Ce texte provient d’interrogations assez anciennes sur la perception. Certaines expériences empiriques personnelles, diverses sensations « étranges » ressentis lors d’exposition d’œuvres d’art, de visions de films ou de moments singuliers de la vie, m’ont amené à m’interroger sur certains phénomènes accompagnant la perception et l’entendement. Je me suis un peu tourné, il y a quelques années vers les neurosciences, à l’occasion d’une étude oculomotrice sur peintures originales de Francis Bacon,
Cette recherche épistémologique ne m’a cependant pas pleinement contenté. La perception, le ressenti devant certaines œuvres de Bacon, ou films ou vidéos ou films expérimentaux ne me semblaient pas prise réellement en compte par les approches cognitivistes habituelles. Qui plus est, cette étude, n'interrogeait pas la sensation de « futur » fortement éprouvée lors de ces perceptions ainsi que la notion d’empathie. Était aussi ancré en moi le fait que certaines œuvres d’art « représentaient » en quelque sorte ce que je pouvais subodorer : il existe en certaines œuvres d’art des parties cachées qu’une certaine perception dévoile de façon instantanée. D’autres rencontres m’ont peu à peu m’entraîné sur des recherches sur les théories de la prédiction : la mécanique statistique et la théorie des probabilités dans les systèmes complexes et les expériences de Shalizi en particulier ayant amené à la production d’un filtre/algorithme permettant de « voir » ce qu’il peut résider derrière la notion de complexe. Dans une idée de « Second Order Complexity », ces expériences réalisent des prédictibilités maximales sur le comportement des systèmes complexes.

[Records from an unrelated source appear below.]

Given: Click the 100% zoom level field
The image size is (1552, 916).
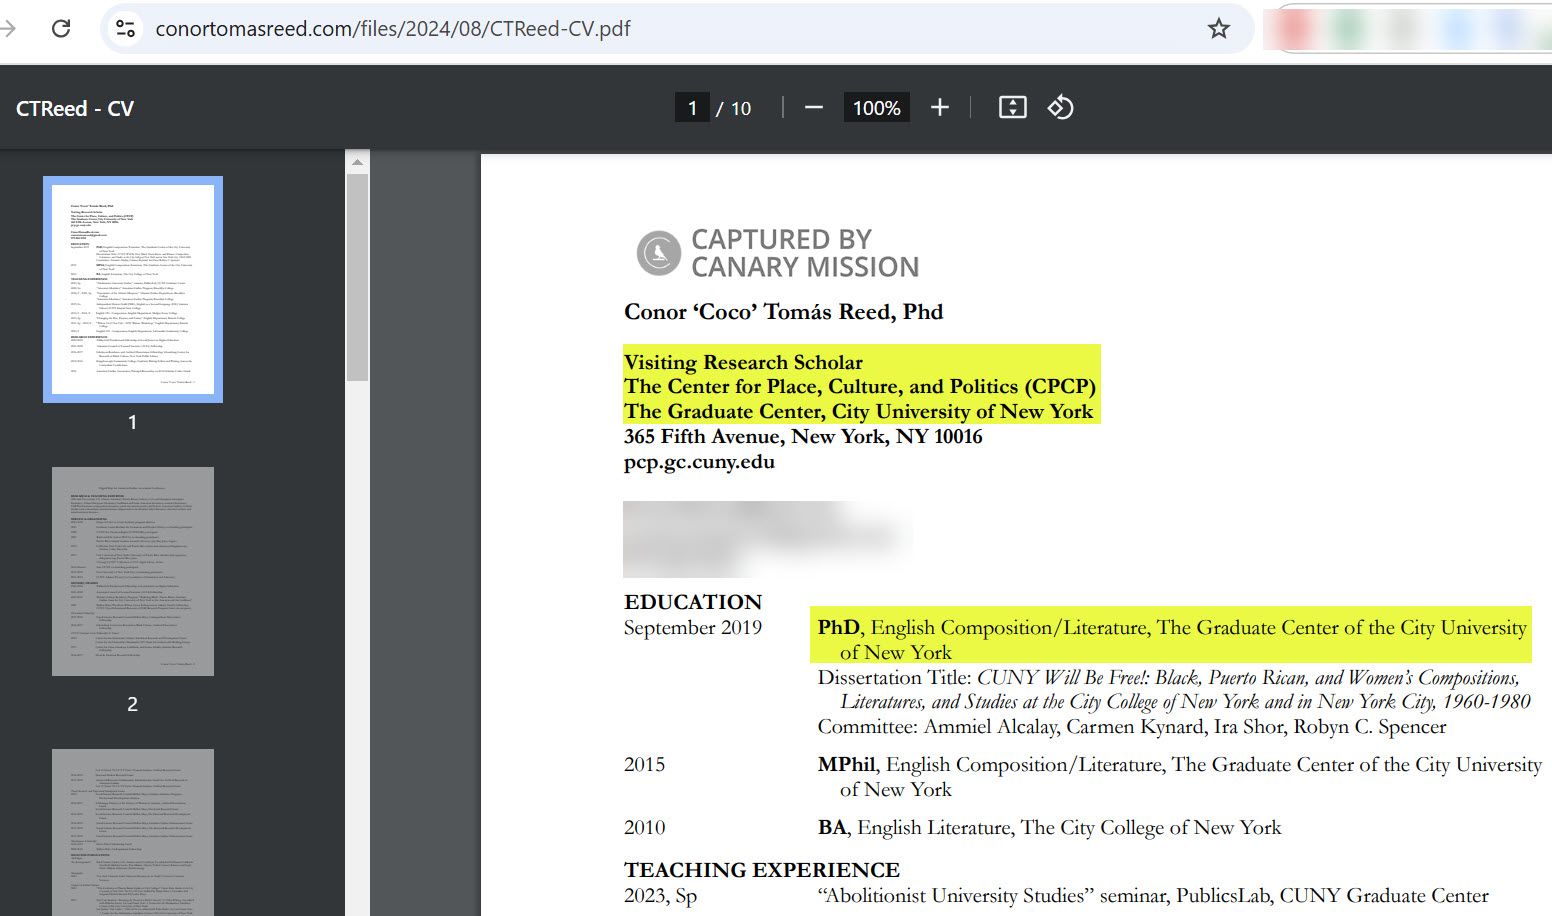Looking at the screenshot, I should (876, 108).
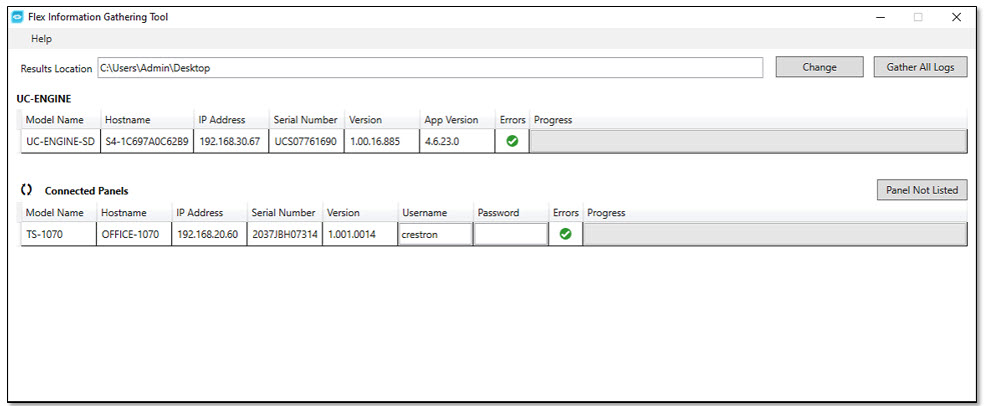Image resolution: width=986 pixels, height=406 pixels.
Task: Focus the Results Location path field
Action: click(430, 68)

Par ces nouvelles investigations, il commençait à devenir possible de proposer l’hypothèse que les œuvres (en particulier images animées) contenaient des processus stochastiques internes ou figurés, se couplant avec des processus de même nature s’effectuant dans le cerveau de l’observateur, et que la rencontre des deux produisaient le sens, l’interprétation, ce que l’on appelle sentiment esthétique. Cette hypothèse un peu « pionnière» peut en dernier ressort, proposer d’autres éléments pouvant explorer sa pertinence, dont les neurones miroirs, découverts par le physiologiste et neuroscientifique, Giacomo Rizzolatti. Ces neurones miroirs ont la capacité d’imitation et de simulations des actions proposés, ils les calculent en quelque sorte, en dressent les probabilités, en dessinent le futur. Pari pascalien ?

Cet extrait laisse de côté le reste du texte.